WRITTEN REQUEST A - Collect every line from the entries that contains the word "menu", matching case exactly.

EXTRACT -
======

Before the Rachael Denhollander news stories, before the Turpin family tragedy broke, I received a letter from a young woman, Lyndall Cave, sending me a Desiring God article called “Do You Love Yourself Enough?” (link).
[One book I’m reading] talks a lot about loving yourself. Every time I read that phrase, I flinch, because my theology in the past has been based on the idea that I’m sinful and thus there’s nothing about myself to love. This article from Desiring God [“Do You Love Yourself Enough?”] sums up the viewpoint perfectly.
But what about God’s grace? What about the work of Jesus on the cross, that purifies us, and our new natures now that we’re in Christ? I’m conflicted at the moment. Where does self-love fit with the Gospel? Am I sinful? Am I a worthless worm? Is there really nothing good in me? What about “I praise you because I am fearfully and wonderfully made”?
Basically there’s a voice from my teen years telling me I’m worthless and sinful, and there’s nothing in me that I (or God) should love. I know that’s wrong, but I don’t know WHY it’s wrong. I’m writing to you because you’re good at untwisting scriptures and I respect your insights into grace and living under the New Covenant.
During the past few weeks, with many other things going on, my mind and heart have continued to return to this question. I know it’s a big one for a lot of people.
There are two main Scriptures used in the “to love or not to love yourself” arguments, both of which are referenced in the Desiring God article.
This is the primary one on which “love yourself” arguments are based:
Matt 22:39 And a second is like it: You shall love your neighbor as yourself.
And this is the primary one on which “don’t love yourself” arguments are based:
2 Tim 3:1-5 But understand this, that in the last days there will come times of difficulty. For people will be lovers of self, lovers of money, proud, arrogant, abusive, disobedient to their parents, ungrateful, unholy, heartless, unappeasable, slanderous, without self-control, brutal, not loving good, treacherous, reckless, swollen with conceit, lovers of pleasure rather than lovers of God, having the appearance of godliness, but denying its power. Avoid such people.
Do these Scriptures sound a bit like they’re working against each other?
Yes, I felt the tension too.
What I believe the Bible is teaching about love of self
Here’s a true fact about love.
Love is meaningless without relationship.
That first Scripture above, the one in Matthew? That’s part of a larger teaching of Jesus about loving God and loving others. Someone asked Jesus,
“Teacher, which is the great commandment in the Law?”
And he said to him, “You shall love the Lord your God with all your heart and with all your soul and with all your mind. This is the great and first commandment.
And a second is like it: You shall love your neighbor as yourself. On these two commandments depend all the Law and the Prophets.”
Very first: Love God.
If we look elsewhere, we see that something else comes even before that. First John 4:19 says,
We love because he [God] first loved us.
So first, God loved us, beginning the relationship (or at least the offer of relationship, variously viewed according to various theologies). Then as His love poured down and we received it, we loved Him in return—how could we help but love Him in return, when His love is vast as an ocean and overwhelmingly good and powerful enough to transform us into new creations in Christ? (This is a thought to bask in, and here’s a song to help you do it.)
Love, any love that is good, is born only in relationship.
So there are two kinds of “love of self.”

======

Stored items
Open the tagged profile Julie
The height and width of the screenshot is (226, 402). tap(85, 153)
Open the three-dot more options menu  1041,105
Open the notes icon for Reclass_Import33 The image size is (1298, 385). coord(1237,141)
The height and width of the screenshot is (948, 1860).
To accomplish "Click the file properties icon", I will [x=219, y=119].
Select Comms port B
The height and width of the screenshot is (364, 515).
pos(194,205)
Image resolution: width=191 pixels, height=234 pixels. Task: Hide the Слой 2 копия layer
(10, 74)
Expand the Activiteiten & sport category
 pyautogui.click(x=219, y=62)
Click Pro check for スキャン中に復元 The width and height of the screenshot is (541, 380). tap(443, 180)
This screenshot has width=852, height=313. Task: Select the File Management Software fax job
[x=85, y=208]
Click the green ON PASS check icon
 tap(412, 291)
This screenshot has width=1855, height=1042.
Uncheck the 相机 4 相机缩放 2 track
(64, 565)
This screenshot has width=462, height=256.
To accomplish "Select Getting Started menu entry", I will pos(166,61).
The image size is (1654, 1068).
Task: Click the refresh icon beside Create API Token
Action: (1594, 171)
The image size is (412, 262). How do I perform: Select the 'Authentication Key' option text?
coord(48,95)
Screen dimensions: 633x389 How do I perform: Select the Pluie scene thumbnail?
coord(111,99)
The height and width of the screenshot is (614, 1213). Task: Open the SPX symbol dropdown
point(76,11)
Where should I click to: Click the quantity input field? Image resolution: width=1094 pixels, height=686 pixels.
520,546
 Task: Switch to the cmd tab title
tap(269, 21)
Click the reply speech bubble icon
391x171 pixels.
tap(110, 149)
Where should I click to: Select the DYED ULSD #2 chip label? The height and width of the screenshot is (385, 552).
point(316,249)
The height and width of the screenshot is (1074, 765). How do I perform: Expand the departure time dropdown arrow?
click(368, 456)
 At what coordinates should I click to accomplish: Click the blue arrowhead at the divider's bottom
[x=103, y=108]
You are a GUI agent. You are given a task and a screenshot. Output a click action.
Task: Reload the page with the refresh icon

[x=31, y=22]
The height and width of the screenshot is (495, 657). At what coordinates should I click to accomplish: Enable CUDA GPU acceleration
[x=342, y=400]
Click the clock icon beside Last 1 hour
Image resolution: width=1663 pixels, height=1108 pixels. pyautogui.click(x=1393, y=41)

======

WRITTEN REQUEST B - In the piece on self-love, what title does the Desiring God article sent by Lyndall Cave carry?

CORRECT RESPONSE A -
Open the three-dot more options menu  1041,105
To accomplish "Select Getting Started menu entry", I will pos(166,61).

CORRECT RESPONSE B - "Do You Love Yourself Enough?"